> **Goal of the exercise**
Gather all lines from the material that contain "Viewport".

> **Data to process**
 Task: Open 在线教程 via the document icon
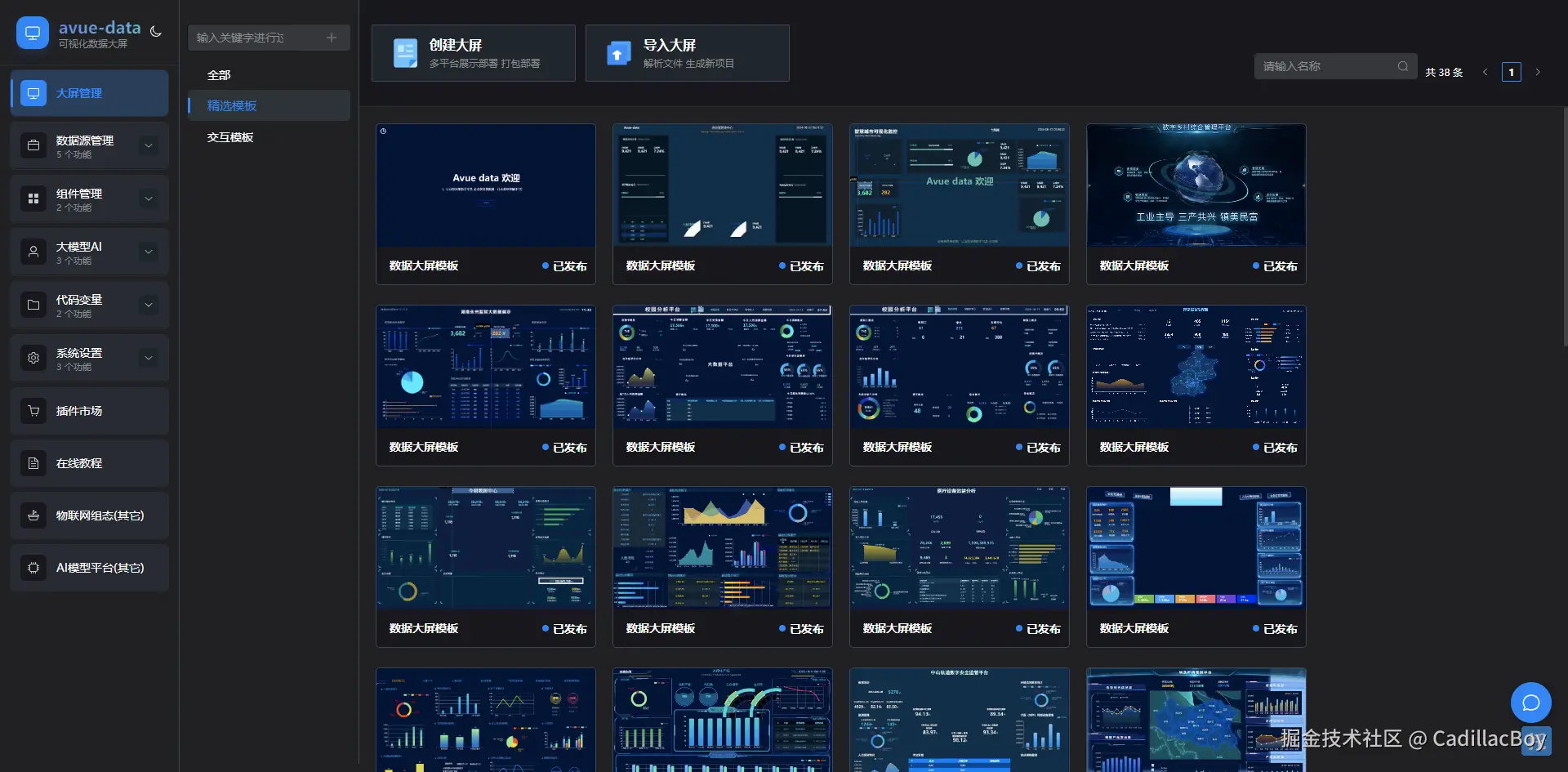point(33,463)
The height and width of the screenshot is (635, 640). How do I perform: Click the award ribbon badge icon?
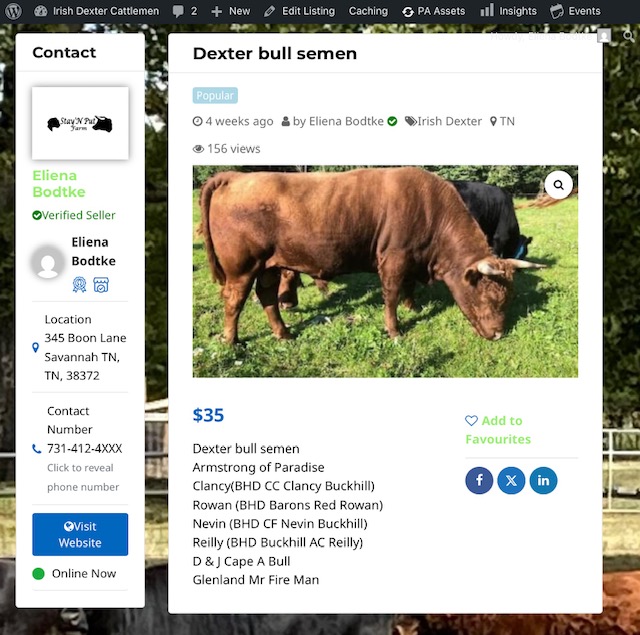pos(79,284)
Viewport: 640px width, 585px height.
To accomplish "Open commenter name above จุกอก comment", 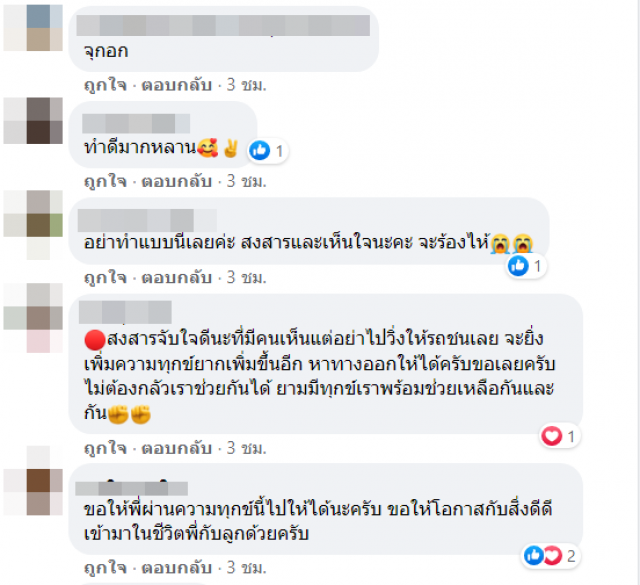I will pyautogui.click(x=223, y=25).
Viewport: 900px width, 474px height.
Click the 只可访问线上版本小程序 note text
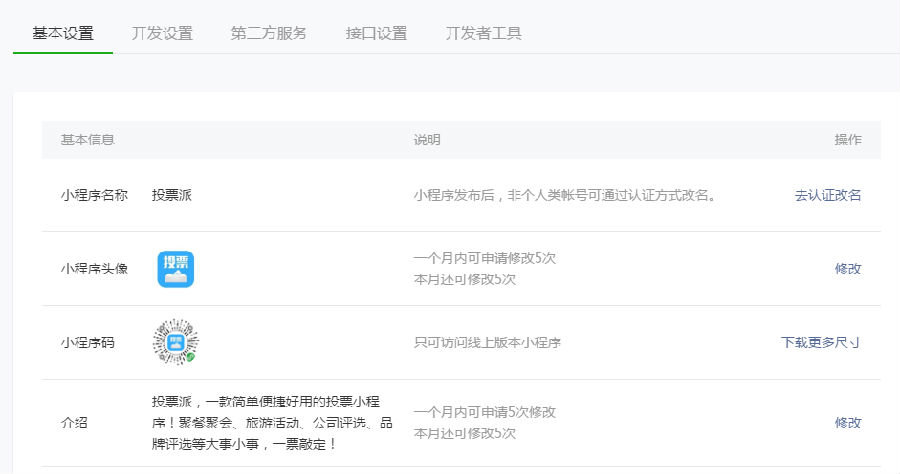(487, 342)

> **Exercise response**
Viewport: 640px width, 585px height.
Viewport: 900px width, 474px height.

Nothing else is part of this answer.